Amazon.co.uk Review
A long-awaited update to the US Wine Guru's second edition of this book, which was published while the famed 1990 Bordeaux vintage was barely a grape, this is a reference book to beat all reference books on the subject.
Robert Parker has sniffed, gurgled and ejected through the kasbah which is Bordeaux. There is hardly a chateau or a shack which hasn't been stormed by General Bacchus in his efforts to give, on the one hand, a concise, factual report on the property and, on the other, his own, very personal evaluation of the wine through as many vintages as he has tasted.
The author is very opinionated and others do not always share his views. After all, the test of a wine is as much about the drink itself as it is about the type of glass used, the food with which it is taken and the surroundings and company with which it is enjoyed. He does, however, wield an enormous amount of power. His bimonthly newsletter can make or break wines on the commercial market, doubling the cost of a top-scoring wine compared to that of its immediate peers within weeks of the Parker Pronouncement.

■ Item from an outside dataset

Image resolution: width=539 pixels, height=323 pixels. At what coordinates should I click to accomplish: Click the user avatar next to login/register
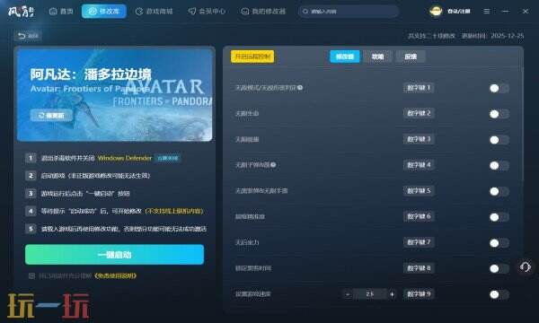pyautogui.click(x=436, y=11)
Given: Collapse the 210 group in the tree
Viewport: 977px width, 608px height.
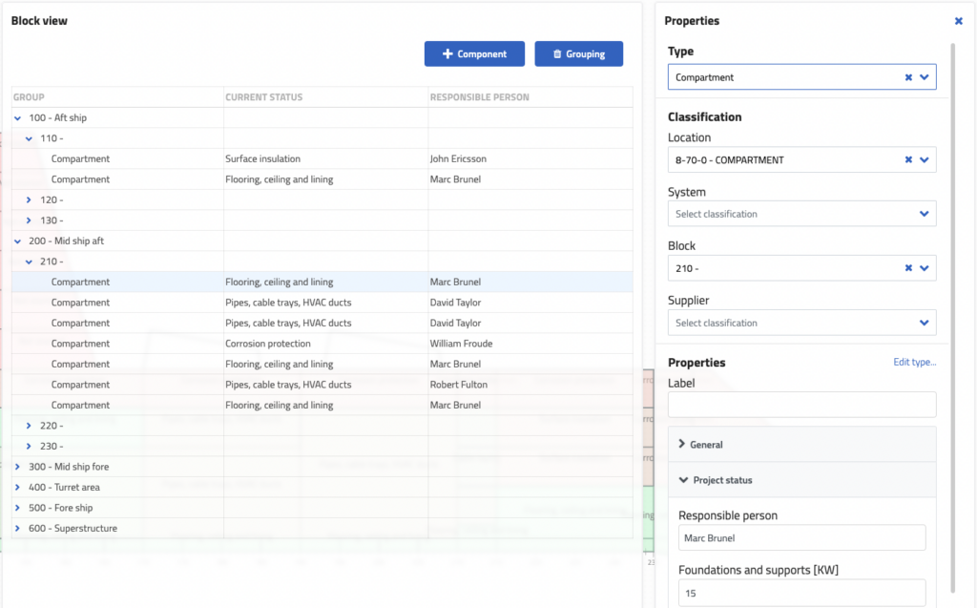Looking at the screenshot, I should click(28, 261).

This is an invaluable book for anyone who adores Bordeaux wines or wants to hear the views of a knowledgeable companion on their trip through the minefield of styles and vintages. --Nick Tarayan
Product Description
Who is making Bordeaux's best and worst wines? What has a specific chateau's track record been over the last 40 years? Which chateaux are overrated or underrated? These are the questions Robert Parker answers fully in the new edition of his comprehensive and authoritative guide to the wines of Bordeaux. His vintage-by-vintage reports demonstrate thoroughness and discernment and he has set uncompromising standards in assessing each vintage from 1961 to 1997 for every major chateau. Each vintage is described in detail for taste, colour, quality and anticipated maturity, so you can see at a glance which wines are ready to drink now and when to enjoy those that are still maturing. For each chateau, Parker also provides details of how vineyards are planted, yields, annual production and style of vinification. He takes you through each of the famous Bordeaux regions and gives the official 1855 classifications, the crus classes and crus bourgeois, for each chateau along with his own appraisal of each one. Many chateaux long regarded as producing high-quality wines receive surprisingly low evaluations and Parker argues that many little-known chateaux ought to be upgraded on the evidence of the wines they have produced in the last 40 years. His assessment of the value of Bordeaux's top wines, including second labels of major chateaux as well as hundreds of under-publicized estates, make this a useful book for the wine buyer.